[Collected data entries]
BEGIN

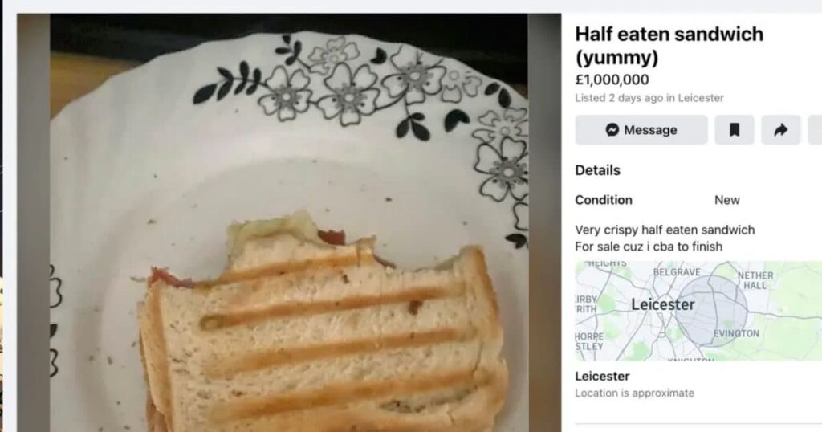Click the Condition label

click(x=604, y=200)
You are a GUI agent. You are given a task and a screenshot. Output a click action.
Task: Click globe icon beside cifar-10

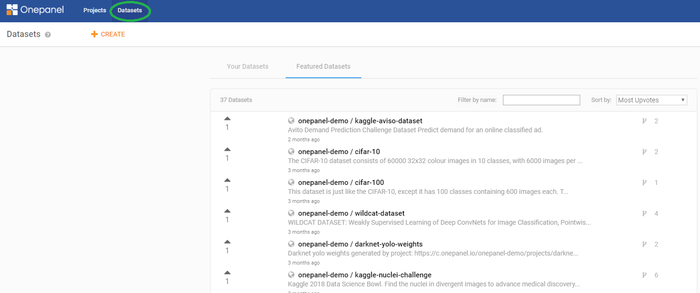[x=291, y=152]
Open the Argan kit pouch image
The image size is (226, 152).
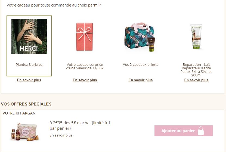(25, 132)
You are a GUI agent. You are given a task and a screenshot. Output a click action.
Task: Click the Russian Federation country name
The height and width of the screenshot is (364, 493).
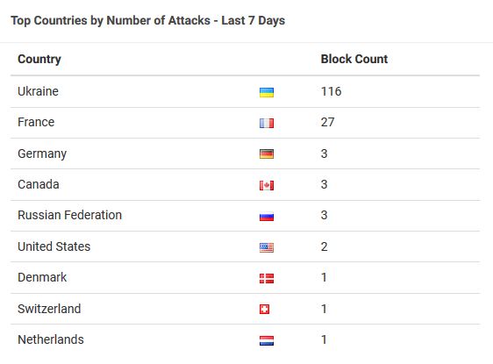pyautogui.click(x=70, y=215)
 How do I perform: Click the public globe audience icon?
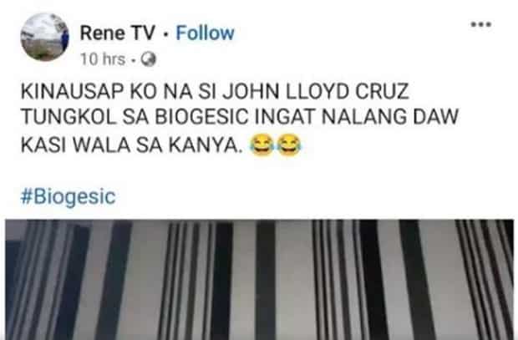click(149, 60)
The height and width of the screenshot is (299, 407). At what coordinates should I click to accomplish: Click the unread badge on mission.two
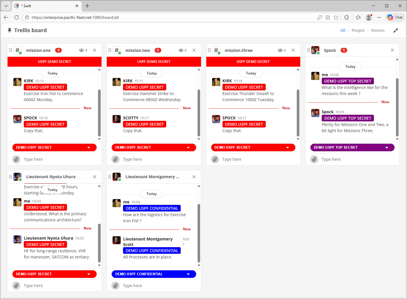click(x=158, y=50)
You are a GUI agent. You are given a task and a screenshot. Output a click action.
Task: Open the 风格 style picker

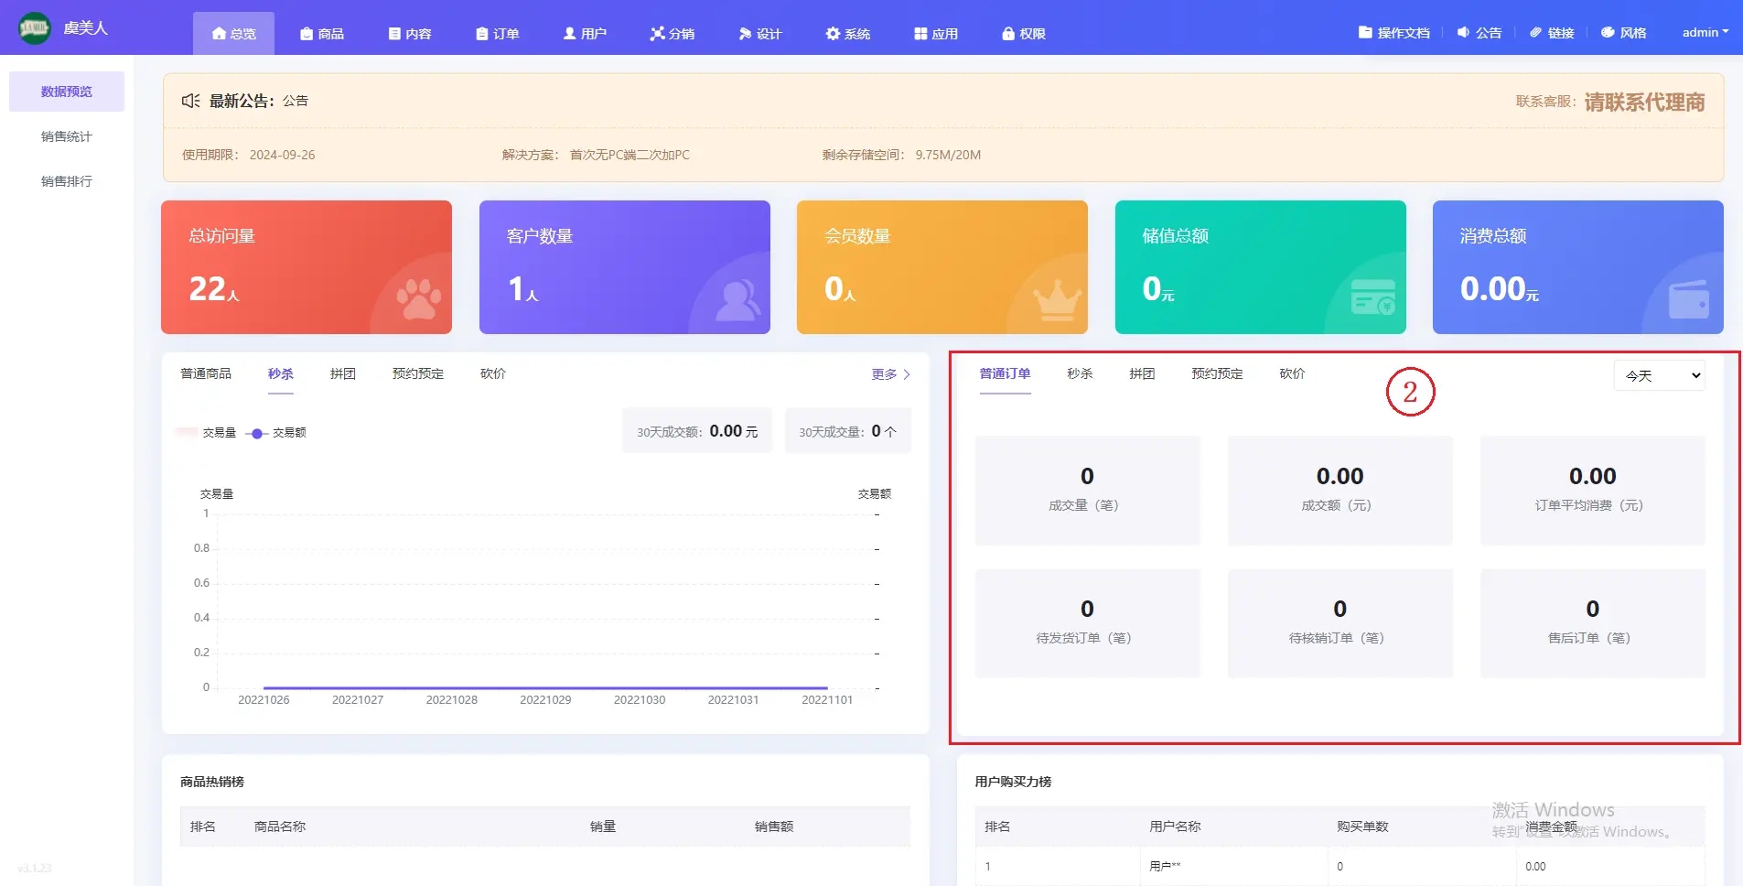click(1623, 33)
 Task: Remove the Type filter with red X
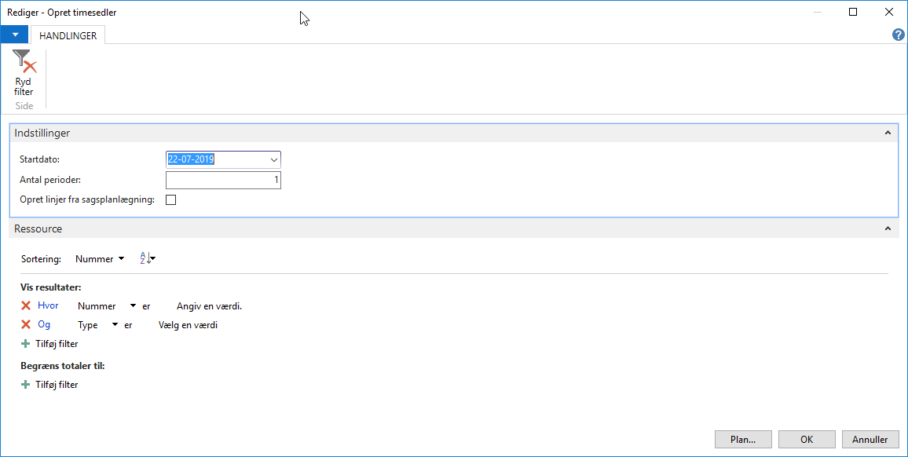[x=25, y=325]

END

Task requirements — Could you return exactly the lines starting with the one that contains "The height and width of the screenshot is (364, 493)." and ending with the last line of the data above? Leave the pictures out.

Output below —
The height and width of the screenshot is (364, 493).
pyautogui.click(x=70, y=215)
 How do I perform: Click the public globe audience icon?
click(149, 60)
The height and width of the screenshot is (299, 407). At what coordinates should I click to accomplish: Click the unread badge on mission.two
click(x=158, y=50)
You are a GUI agent. You are given a task and a screenshot. Output a click action.
Task: Open the 风格 style picker

click(1623, 33)
 Task: Remove the Type filter with red X
[x=25, y=325]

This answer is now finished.